From the available evidence, it seems likely that the standing stone monument was constructed during the Late Neolithic / Early Bronze Age and is thus broadly contemporary with the lithic evidence recovered. The Charterhouse standing stone is relatively small compared to other examples in the SW of England. However, smaller, less conspicuous standing stones of a similar height are known. The Charterhouse standing stone has an overall length of c. 0.85m and would have stood c. 0.45m above ground. Although singular standing stones, stone settings, stone rows and stone circles are fairly common throughout SW Britain, they are notably absent on the Mendip plateau.
The presence of a spread of stone and earth / turf surrounding the standing stone is a notable discovery. It is possible that this spread represents a platform-like structure acting to delineate the stone with respect to the immediate landscape, perhaps in an act of veneration and / or simply as a device to enhance the physical presence of the stone. However, as is the case with respect to much prehistoric monument construction, this process did not necessarily occur as a single event. The three phases identified in the construction of the standing stone and its associated spread of stone and earth / turf with a final stone setting may indeed mark particular events in the monument’s history.

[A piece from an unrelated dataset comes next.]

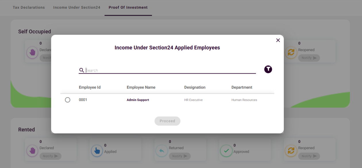Open the filter icon beside search

pos(268,69)
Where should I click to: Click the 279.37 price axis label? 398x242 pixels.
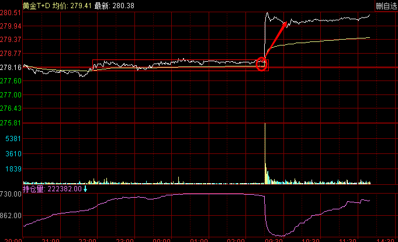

The Charterhouse standing stone occupies a prominent position on the edge of a small promontory before the hillside descends steeply to the N. From a landscape perspective, it is overlooked by the Early Bronze Age Beacon Batch barrow cemetery to the W and is located a short distance from the Late Neolithic Gorsey Bigbury henge monument and the probable henge monument at Rains Batch (Roman amphitheatre). The Late Neolithic and Early Bronze Age Mendip landscape is considered to have been of particular ritual significance and it is not surprising that this monument type occurs here.